Dia menjelaskan sejak awal tahun hingg 27 Februari 2020, BI telah menggelontorkan Rp 103 triliun untuk membeli SBN di pasar sekunder. Sebanyak Rp 80 triliun bahkan dikeluarkan saat terjadi virus corona di pekan terakhir Januari.

"Kita meningkatkan volume transaksi di spot, DNDF, dan pasar SBN agar pasar semakin yakin BI selalu di pasar melakukan komitmen melalui tripel intervensi," jelasnya.

Perry pun menjelaskan, pihaknya akan terus melakukan intervensi tersebut tanpa batasan tertentu (unlimited). Hal ini juga bertujuan agar investor tetap yakin untuk menaruh dananya di pasar keuangan domestik.

"Tidak (tidak ada limit). Tujuan kami stabilkan nilai tukar rupiah sesuai fundamental dan mekanisme pasar. Kami yakinkan pasar tetap confident. Kami pastikan intervensi di spot, DNDF, SBN. Alhamdulillan sekarang semakin baik kondisi pasar valasnya," jelas dia.

Berdasarkan data reuters, dolar AS tercatat Rp 14.182. Berdasarkan data Jakarta Interbank Spot Dollar Rate (Jisdor) tercatat Rp 14.413.

Gubernur Bank Indonesia (BI) Perry Warjiyo mengaku sudah melakukan berbagai upaya untuk menyelamatkan rupiah.
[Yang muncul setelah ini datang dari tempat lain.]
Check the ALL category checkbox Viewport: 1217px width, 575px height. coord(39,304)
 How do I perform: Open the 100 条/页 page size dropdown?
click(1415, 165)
Pelemahannya sendiri diyakini merupakan imbas dari global yang terpengaruh virus corona.

Perry menjelaskan triple intervensi adalah upaya yang dilakukan BI di berbagai pasar untuk menstabilkan rupiah termasuk melalui Domestic Non Delivery Forward (DNDF). BI juga telah melakukan pembelian Surat Berharga Negara (SBN) di pasar sekunder dan berkoordinasi dengan Kementerian Keuangan.

"Sejauh ini kami laporkan juga, BI sudah membeli SBN dari pasar sekunder sejumlah Rp 103 triliun ytd (sejak awal tahun). Di mana Rp 80 triliun itu kami beli sejak terjadinya corona virus yang ini kemudian investor global itu melepas. Itu langkah-langkah koordinasi yang kami lakukan," terangnya.

Perry sendiri padi tadi dipanggil Presiden Joko Widodo (Jokowi) ke Istana Kepresidenan. Dia dipanggil bersama dengan Menteri Koordinator bidang Perekonomian Airlangga Hartarto dan Ketua Dewan Komisioner OJK Wimboh Santoso.

"Dari sisi Bank Indonesia sebagai mana kita ketahui, kita sudah turunkan suku bunga. Kemudian juga merelaksasi atau mengendorkan kebijakan makroprudensial dan terutama terus melakukan langkah-langkah stabilisasi di pasar keuangan, khususnya nilai tukar dan pasar SBN. Kami terus melakukan yang kita sebut tripleintervensi," tuturnya di kompleks Istana Kepresidenan, Jakarta Pusat, Senin (2/3/2020).

Airlangga menambahkan bahwa mereka dipanggil Jokowi untuk membahas terkait update situasi terkini termasuk perekonomian global.

"Di mana memang global marker semuanya turun, tetapi mulai recover artinya tidak sedalam yang diperkirakan dan ada beberapa hal yang menjadi faktor utama yang tentunya terkait dengan corona virus. Tentu ini yang menjadi langkah-langkah yang harus diantisipasi pemerintah," kata Airlangga.